[BEGIN GIVEN ENTRIES]

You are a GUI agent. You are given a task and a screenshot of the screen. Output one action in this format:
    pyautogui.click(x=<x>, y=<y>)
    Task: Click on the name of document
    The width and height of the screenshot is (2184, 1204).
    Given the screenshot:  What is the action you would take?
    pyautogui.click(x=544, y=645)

[END GIVEN ENTRIES]
[BEGIN GIVEN ENTRIES]

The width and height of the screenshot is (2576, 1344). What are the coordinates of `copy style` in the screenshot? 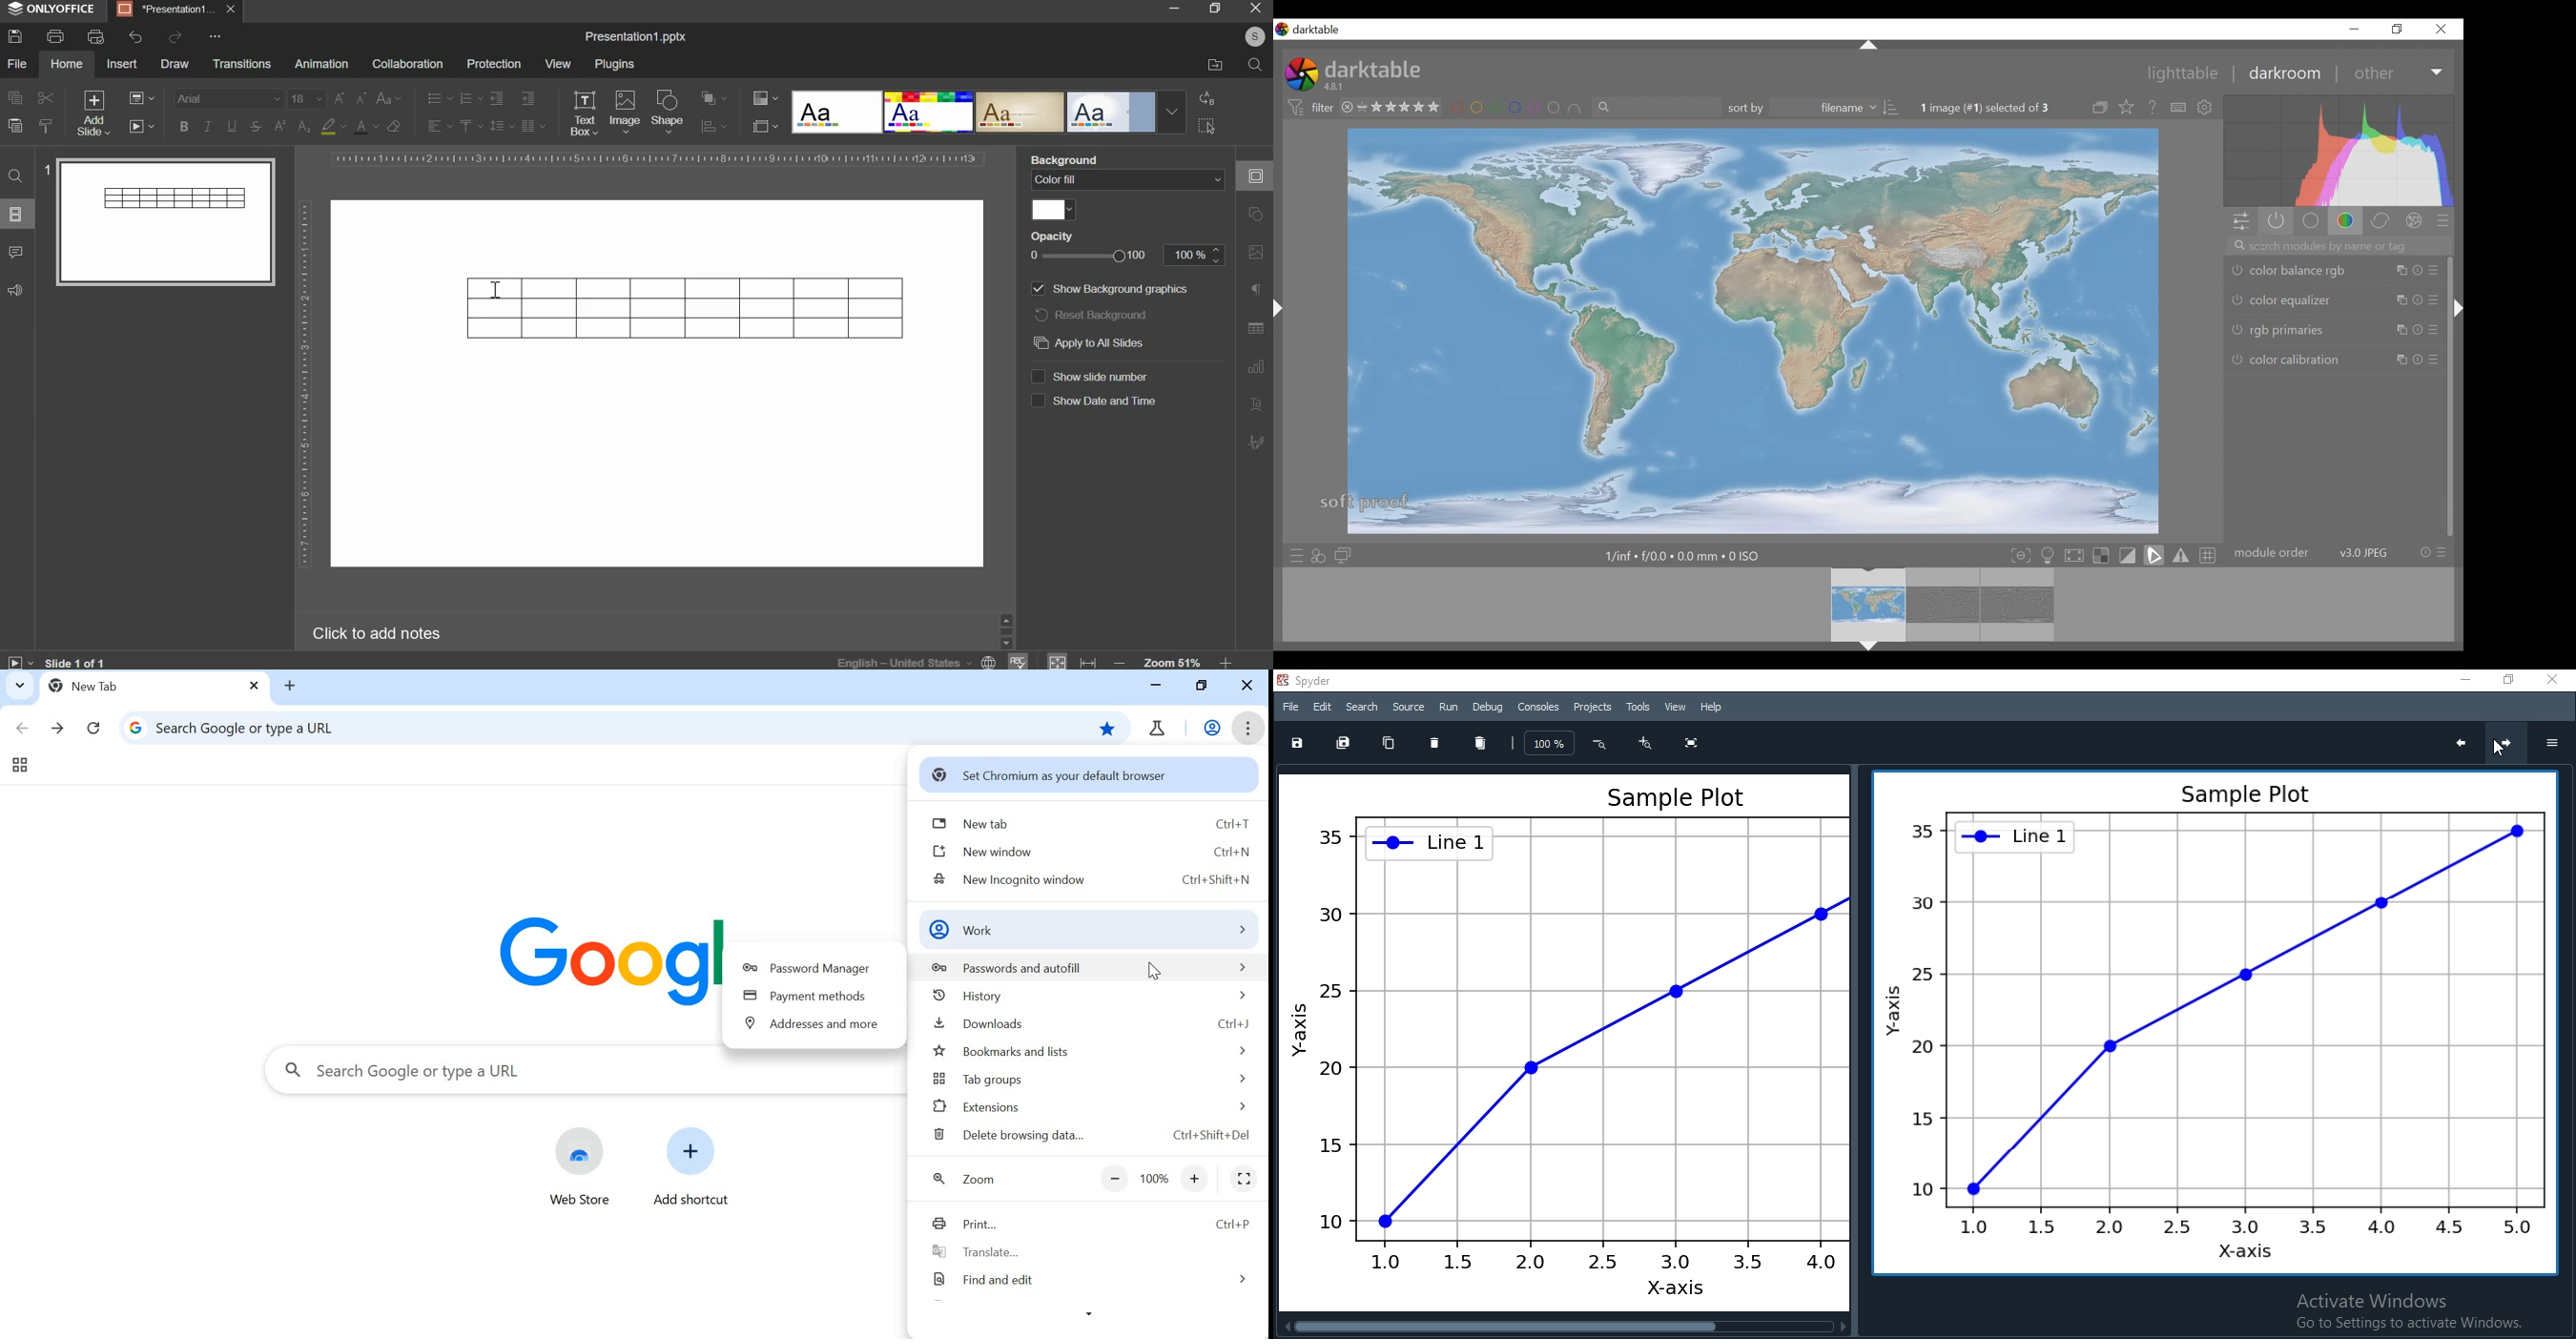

[END GIVEN ENTRIES]

▶ WHAT THE EXERCISE ASKS:
Starting at the line that contains "You are a GUI" and stopping after the line that contains "pyautogui.click(x=544, y=645)", give those lines again with "document" swapped for "file" and all else unchanged.

▶ THE OUTPUT:
You are a GUI agent. You are given a task and a screenshot of the screen. Output one action in this format:
    pyautogui.click(x=<x>, y=<y>)
    Task: Click on the name of file
    The width and height of the screenshot is (2184, 1204).
    Given the screenshot:  What is the action you would take?
    pyautogui.click(x=544, y=645)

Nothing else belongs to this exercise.